Sunak cites experts as saying it is the strongest piece of legislation ever passed in this area. A former Supreme Court justice says it will work. But Starmer is only interested in left-wing lawyers. It produces a book written by Starmer, claiming it is called European Human Rights Act.
Mr Lindsay HoyleSpeaker, says MPs should not use “props” in the House.
Star says spending £400 million on a removals problem that doesn’t remove anyone is not a plan. It’s a joke. He asks the question again; where are the missing people?

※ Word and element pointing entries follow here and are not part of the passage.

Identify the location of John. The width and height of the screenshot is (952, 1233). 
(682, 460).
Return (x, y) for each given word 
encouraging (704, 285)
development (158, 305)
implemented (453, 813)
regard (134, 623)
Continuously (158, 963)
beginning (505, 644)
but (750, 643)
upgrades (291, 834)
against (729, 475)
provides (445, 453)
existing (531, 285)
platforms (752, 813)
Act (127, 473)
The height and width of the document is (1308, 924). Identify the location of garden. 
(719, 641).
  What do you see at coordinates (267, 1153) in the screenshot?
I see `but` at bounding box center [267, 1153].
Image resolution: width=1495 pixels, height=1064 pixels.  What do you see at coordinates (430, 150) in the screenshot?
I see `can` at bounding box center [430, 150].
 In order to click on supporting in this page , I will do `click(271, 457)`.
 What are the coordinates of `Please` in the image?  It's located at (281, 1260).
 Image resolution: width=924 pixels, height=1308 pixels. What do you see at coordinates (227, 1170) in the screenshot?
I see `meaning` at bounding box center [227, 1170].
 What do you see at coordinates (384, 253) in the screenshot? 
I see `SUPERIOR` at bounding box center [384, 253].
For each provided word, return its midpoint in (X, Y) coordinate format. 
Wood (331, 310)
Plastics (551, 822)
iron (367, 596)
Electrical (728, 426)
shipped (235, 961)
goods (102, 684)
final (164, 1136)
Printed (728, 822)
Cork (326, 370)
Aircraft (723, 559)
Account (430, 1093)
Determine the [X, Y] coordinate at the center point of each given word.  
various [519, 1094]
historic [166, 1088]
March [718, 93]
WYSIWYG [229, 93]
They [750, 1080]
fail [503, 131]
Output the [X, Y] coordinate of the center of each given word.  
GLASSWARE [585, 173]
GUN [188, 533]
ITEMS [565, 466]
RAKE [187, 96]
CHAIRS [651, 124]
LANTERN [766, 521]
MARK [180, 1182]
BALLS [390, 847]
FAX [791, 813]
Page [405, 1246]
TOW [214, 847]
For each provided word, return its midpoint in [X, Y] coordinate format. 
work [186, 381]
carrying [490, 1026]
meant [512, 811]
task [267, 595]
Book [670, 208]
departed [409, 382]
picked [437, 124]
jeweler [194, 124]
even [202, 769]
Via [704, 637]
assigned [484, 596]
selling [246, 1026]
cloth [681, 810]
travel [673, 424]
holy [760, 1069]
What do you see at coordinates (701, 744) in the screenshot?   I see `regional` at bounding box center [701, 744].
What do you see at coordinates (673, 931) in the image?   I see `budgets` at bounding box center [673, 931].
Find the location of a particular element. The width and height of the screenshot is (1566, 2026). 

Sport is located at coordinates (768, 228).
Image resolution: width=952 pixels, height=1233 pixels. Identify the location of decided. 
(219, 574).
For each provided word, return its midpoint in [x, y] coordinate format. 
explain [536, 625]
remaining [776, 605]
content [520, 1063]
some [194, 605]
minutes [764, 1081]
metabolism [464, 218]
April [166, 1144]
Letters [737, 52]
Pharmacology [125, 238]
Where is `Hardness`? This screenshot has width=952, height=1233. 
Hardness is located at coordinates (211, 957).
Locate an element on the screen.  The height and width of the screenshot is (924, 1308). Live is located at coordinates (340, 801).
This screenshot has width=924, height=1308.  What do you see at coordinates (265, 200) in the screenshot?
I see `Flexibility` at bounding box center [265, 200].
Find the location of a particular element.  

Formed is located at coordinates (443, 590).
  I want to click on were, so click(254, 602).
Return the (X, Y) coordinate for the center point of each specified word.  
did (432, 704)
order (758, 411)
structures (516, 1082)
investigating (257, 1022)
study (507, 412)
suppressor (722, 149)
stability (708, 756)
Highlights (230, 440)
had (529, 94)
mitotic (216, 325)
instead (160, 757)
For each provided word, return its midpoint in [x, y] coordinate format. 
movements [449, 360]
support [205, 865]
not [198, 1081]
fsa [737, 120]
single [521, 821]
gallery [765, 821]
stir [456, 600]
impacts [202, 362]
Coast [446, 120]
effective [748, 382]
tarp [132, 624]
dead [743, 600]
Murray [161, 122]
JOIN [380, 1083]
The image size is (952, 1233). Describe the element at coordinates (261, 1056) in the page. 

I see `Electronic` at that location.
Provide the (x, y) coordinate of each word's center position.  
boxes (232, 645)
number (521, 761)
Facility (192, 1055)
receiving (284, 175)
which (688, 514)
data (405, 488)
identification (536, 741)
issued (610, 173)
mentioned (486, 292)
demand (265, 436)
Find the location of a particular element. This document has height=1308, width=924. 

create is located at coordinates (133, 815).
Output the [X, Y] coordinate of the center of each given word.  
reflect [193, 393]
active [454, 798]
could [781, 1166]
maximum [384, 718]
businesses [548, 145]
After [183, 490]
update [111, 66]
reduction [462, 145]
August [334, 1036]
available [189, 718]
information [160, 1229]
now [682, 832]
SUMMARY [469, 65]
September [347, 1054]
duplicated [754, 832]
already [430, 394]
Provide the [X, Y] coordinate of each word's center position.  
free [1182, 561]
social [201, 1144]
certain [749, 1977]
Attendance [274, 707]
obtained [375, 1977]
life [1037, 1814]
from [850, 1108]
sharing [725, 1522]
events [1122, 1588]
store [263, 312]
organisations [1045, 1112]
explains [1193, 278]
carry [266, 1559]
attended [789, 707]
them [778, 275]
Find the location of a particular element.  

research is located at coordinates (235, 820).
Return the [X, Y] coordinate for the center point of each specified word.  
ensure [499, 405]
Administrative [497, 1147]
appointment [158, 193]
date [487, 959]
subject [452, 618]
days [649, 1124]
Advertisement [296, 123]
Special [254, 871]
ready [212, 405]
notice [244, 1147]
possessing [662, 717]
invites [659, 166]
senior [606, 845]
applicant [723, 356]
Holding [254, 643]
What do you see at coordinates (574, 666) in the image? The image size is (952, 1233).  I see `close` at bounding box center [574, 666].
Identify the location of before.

Sunak list the things that are happening: more searches, more bank accounts blocked (both using powers Labor opposes), record numbers of people sent back. It’s a plan that works. The number of people arriving in the UK has fallen by a third. And it’s a bit rich to hear Starmer say he would stop the boats. Starmer has “no values, no beliefs and no plans”. It’s back to square one, he said.
Star said he wondered how the government could lose so many people. But then he remembered how bad their record was. They lost people they wanted to expel. So where are they?
Sunak says the government has sent back 20,000 people. It’s important to have a deterrent, he said. And he says Starmer doesn’t care about solving the problem. He claims Starmer told the BBC he would cancel the Rwandan plan even if it worked.
Keir Starmer also sends best wishes to McCartney and his father.
And he says all MPs will want to send their sympathies to the family of Two-year-old found starved to death in Skegness.
He asks if the government has found the 4,250 fleeing asylum seekers.
Sunak says the government’s plan is working.
Jason McCarney (Con) says his father has joined the list of people in his constituency who have been diagnosed with dementia. He is calling on the government to do more to solve the problem.
Sunak expresses sympathy and says funding for dementia research is doubled.